Now, as we know, in the bad economy, we always have a few vultures who do well. Let's see who has been profiting off the misery of others this week:

  • The Center for Public Integrity has an excellent series of articles on how prisons exploit prisoners and their families. How do they do it? Through banking. If you have a family member in prison, and you have to send them money, get ready to be exploited by the banks that have the contracts to "facilitate" the process. See stories on who makes money of prisoners' families,  how the debit cards slam them with various exorbitant fees,  financial gouging, the no-bid contracts the banks get, and learn a bit how the reporters uncovered much of this racket. 
  • The self-help and advice industries always do well in the bad economy. Telling people how to save money in obvious ways and often condescending ways can be a moneymaker for the scam artists and advice gurus peddling their stuff. A favorite item that they love to tell you as a tip is to cut back on your lattes. However that piece of advice may well just be a big pile of bullshit. Read why here via the New York Magazine. On a side note, if you want to read more good advice from bad people, there is a book for that
  • And in the ebola news we promised, it turns out pharma stocks may start doing well. You see, ebola is one of those diseases that Big Pharma really does not have an incentive to try to cure (there is a statement for not making health care a for profit operation). Here is the explanation: "Ebola lacks many of the characteristics that give private pharmaceutical companies an incentive to invest. It afflicts a small number of people, most of whom are very low-income individuals living in very low-income countries. That means that even if a company did spend the millions or billions of dollars necessary to develop a treatment, it would deliver it only to a limited market with extremely constrained financial resources." Well, with the recent outbreaks, and the possibility the disease might afflict white people in places like the U.S. (the horror), well suddenly Big Pharma may find people who can actually pay for any medication. It works like this: "If American insurers and European governments are going to want to buy Ebola drugs, pharmaceutical companies are going to want to produce them." Read the full article from New York Magazine here.
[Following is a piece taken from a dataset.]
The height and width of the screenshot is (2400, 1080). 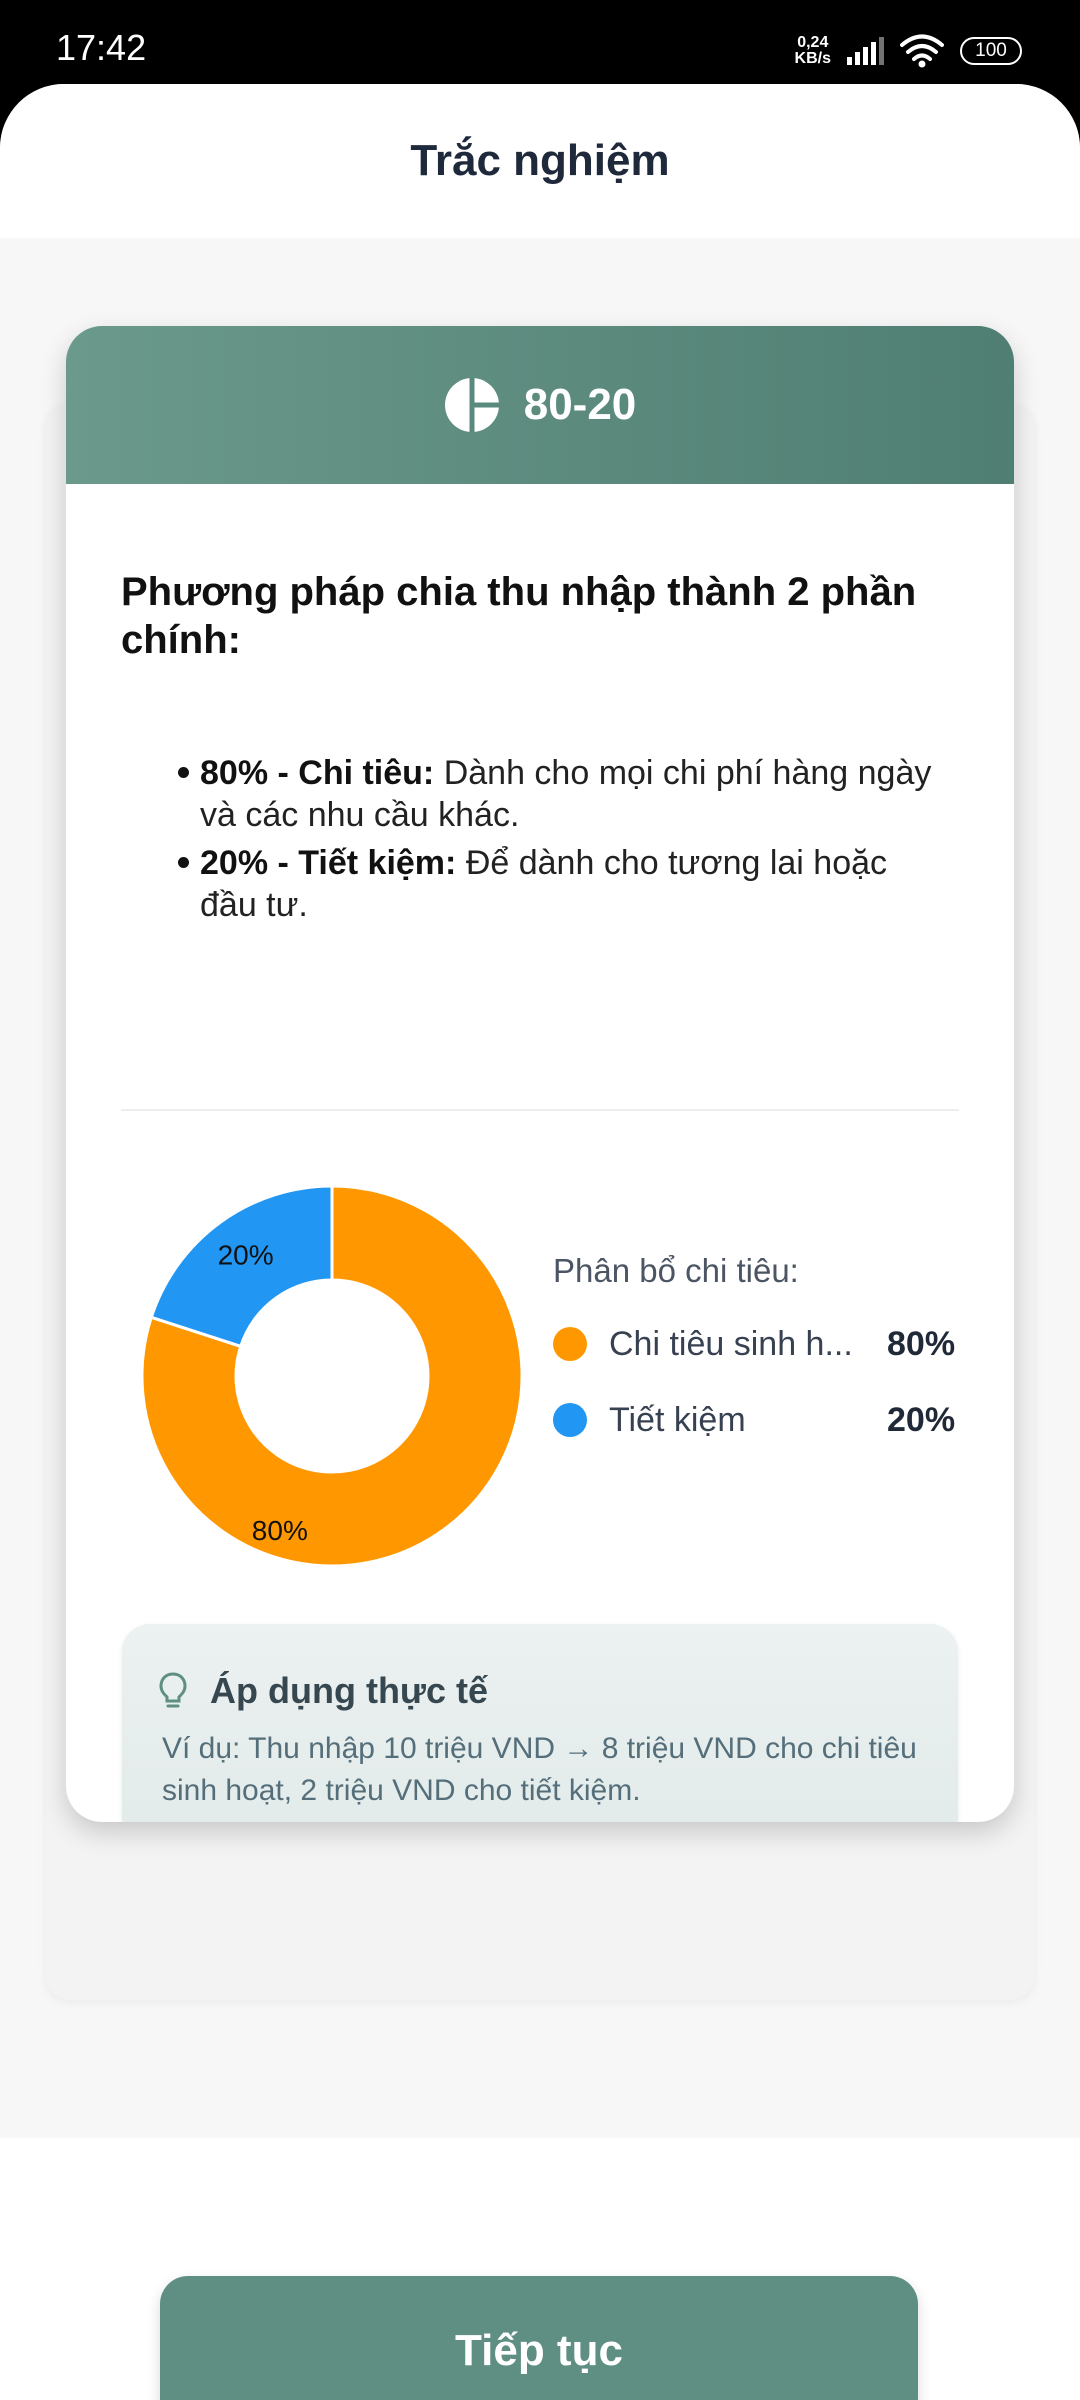 I want to click on page-title: Trắc nghiệm, so click(x=540, y=160).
On a final note, let's see how the uber rich have been doing:

  • Well, many of the uber rich do not have to worry about blending with the hoi polloi when it comes to flying. They have their own jets. However, if the jet is in the shop, they still have options for not mixing with the common masses. They can book a private suite on Singapore Airlines for the bargain price of $23,000.
  • On the other hand, some uber rich have not been doing well in the bad economy. How bad have things gotten? So bad that not even Ben Bernanke can refinance his house. Yea, a little ironic that one of the engineers of the current economic clusterfuck is not a victim of that clusterfuck (though I am sure in the end he will land just fine, unlike millions of other people). Story via Crooks and Liars.
  • And finally, for the uber rich, turns out the economy is so bad even some of them have to use public assistance like WIC. Now, if you need to use the safety net because things are bad, I don't begrudge that. The problem with his asshole politician is he was doing so while earning a six figure salary. Yes, the bastard, a Republican politician (you know, the hypocrites who love to whine about the poor as parasites) was cheating the system meant to help the rest of us. And best part? How do we know? His ex revealed the scheme when he scorned her. Read the details over at Juanita Jean's. This was good to pass up.